An Associated Press article earlier this month noted that: "With each new hard-times headline, most recently an alarming economic contraction of 6.2 percent in the fourth quarter, it seems more likely that the next depression is on its way... Today's recession is already longer than all but two of the downturns since World War II. But for now, public officials are being extremely cautious about the D-word."
In a recent op-ed article, Harvard economist Robert Barro put the odds of a depression at roughly 20 percent.
"There is ample reason to worry about slipping into a depression," Barro wrote, estimating that a stock market crash leads to a 28 percent chance of an economic decline of at least 10 percent, and a 9 percent chance of a major decline of at least 25 percent.
Economist Nouriel Roubini, chairman of New York–based research firm RGE Monitor who warned about the housing bubble in 2005, told Time magazine in its March 3 issue that there's a 33 percent chance of a U.S. "near-depression."
Not everyone has been so wary of using the D-word.
International Monetary Fund chief Dominique Strauss-Kahn said last month, according to the Wall Street Journal that the United States, western Europe and Japan are "already in depression" and the "worst cannot be ruled out."
General Electric CEO Jeff Immelt has made depression comparisons, and countries like Ukraine were pretty clearly in depression mode even last year. Berkshire Hathaway last month reported its worst loss ever, and the World Bank said this week that the global economic pain was reaching levels not seen since the Great Depression.
An excerpt published Wednesday from Richard Posner's forthcoming book puts him squarely in the depression camp.

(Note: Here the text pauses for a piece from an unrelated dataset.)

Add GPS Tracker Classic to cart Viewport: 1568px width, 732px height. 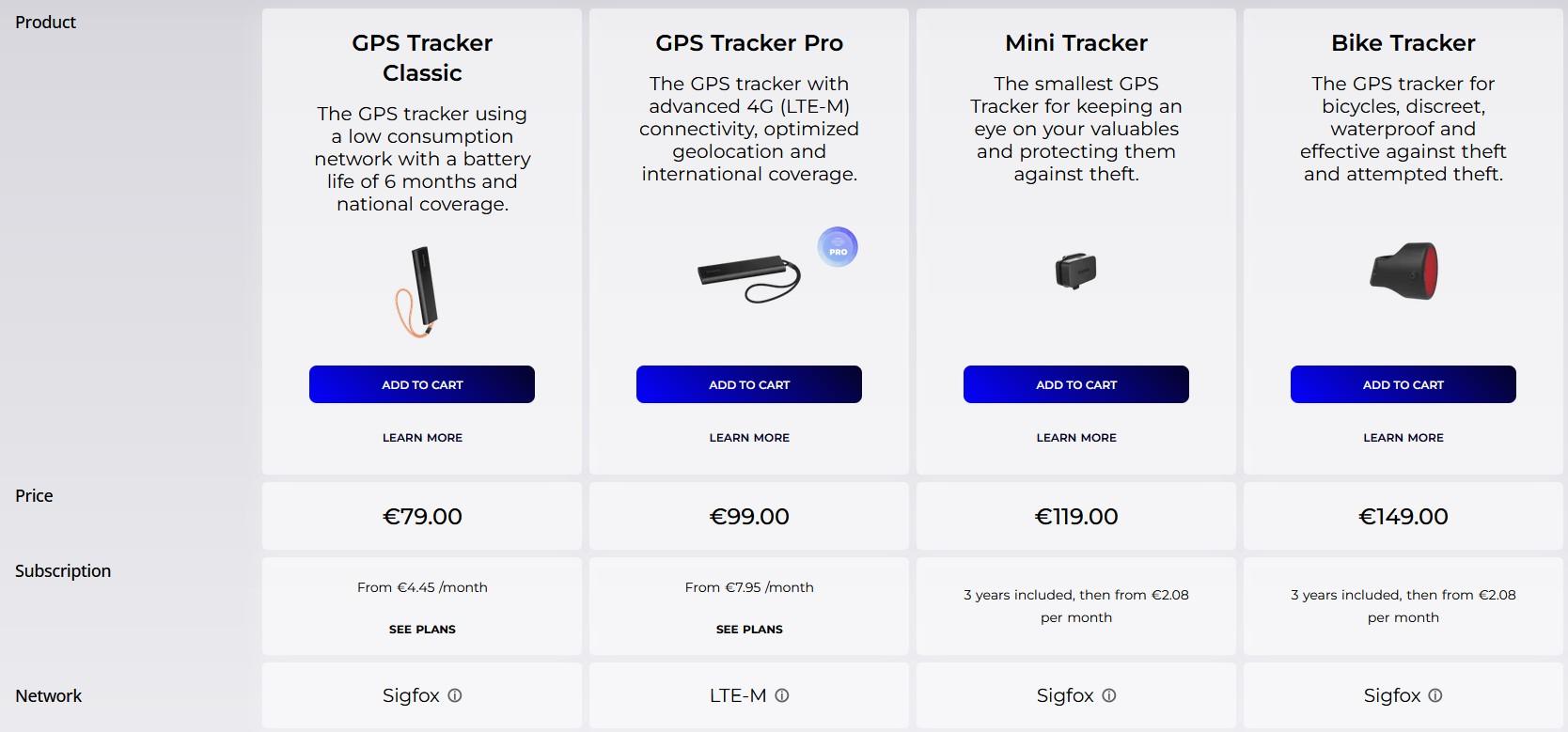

Posner writes: "The word itself is taboo in respectable circles, reflecting a kind of magical thinking: if we don't call the economic crisis a 'depression,' it can't be one. But no one who has lived through the modest downturns in the American economy of recent decades could think them comparable to the present situation... It is the gravity of the economic downturn, the radicalism of the government's responses, and the pervading sense of crisis that mark what the economy is going through as a depression."

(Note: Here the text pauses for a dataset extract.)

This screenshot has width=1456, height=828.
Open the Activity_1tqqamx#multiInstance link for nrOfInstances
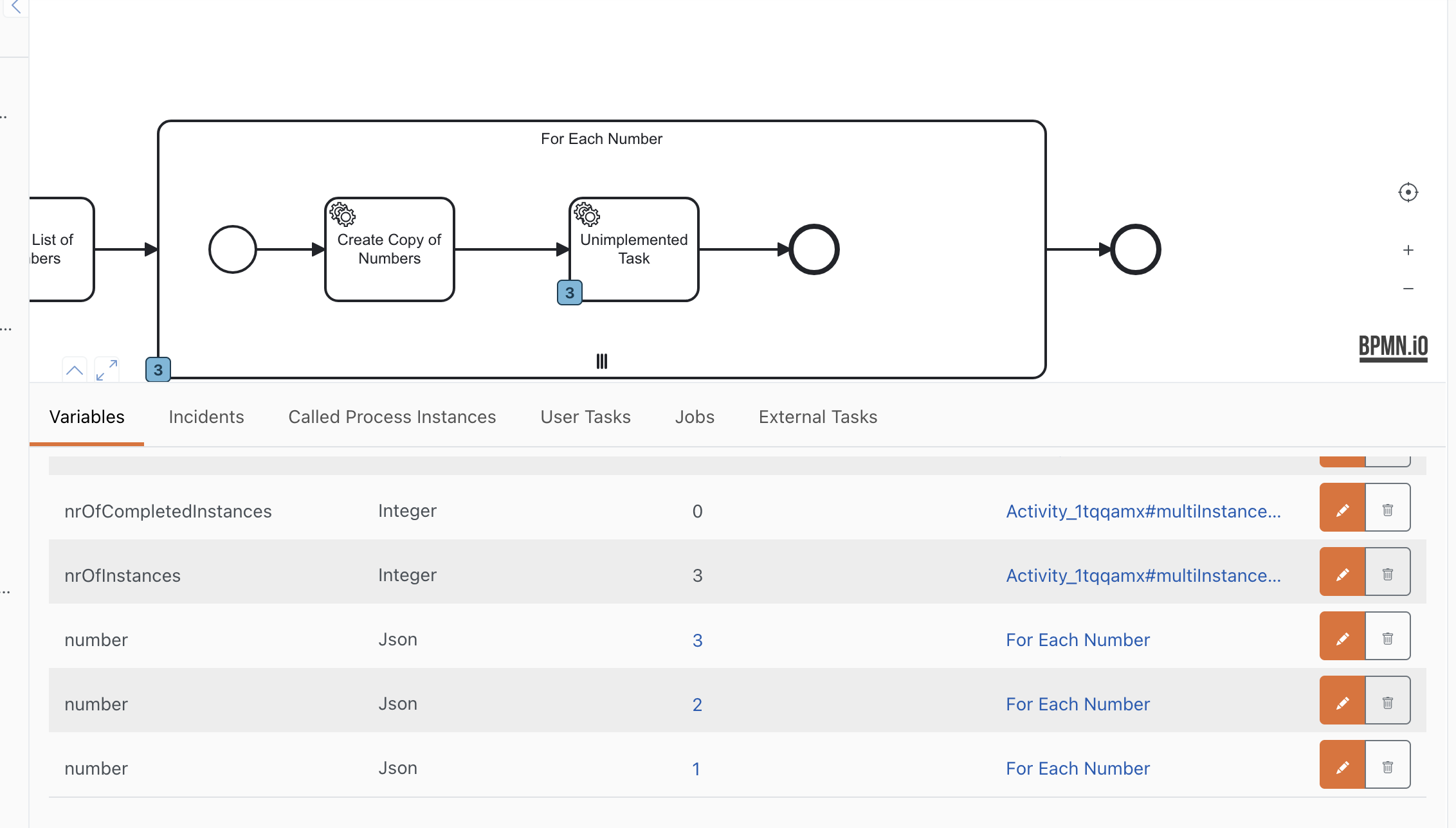[x=1143, y=576]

At some point, the answer to a recession vs. depression question becomes a bit academic. If you've lost your house and job and have moved your family into a motel room or a tent city near Sacramento, fine distinctions probably don't matter much.
But to investors and Washington officials, the difference is important. The Dow Jones industrial average is mimicking the rate of decline during the Great Depression, which eventually led to a 90 percent fall; if you think we're in for a repeat, you shouldn't merely exit the market, you should actively bet against it and perhaps buy gold and silver coins (and stash them in a home safe).
4828632On the other hand, if the outlook is sunnier, as Fed Chairman Ben Bernanke, at left, believes, the U.S. economy will recover in 2010.
Here's one last possible measurement: the 1981-82 and 1973-75 recessions each lasted 16 months, meaning that if the current downturn lasts beyond April 2009, it will be the longest since the Great Depression. If the current malaise lasts through the summer or fall, as seems likely, the word "depression" will no longer be taboo.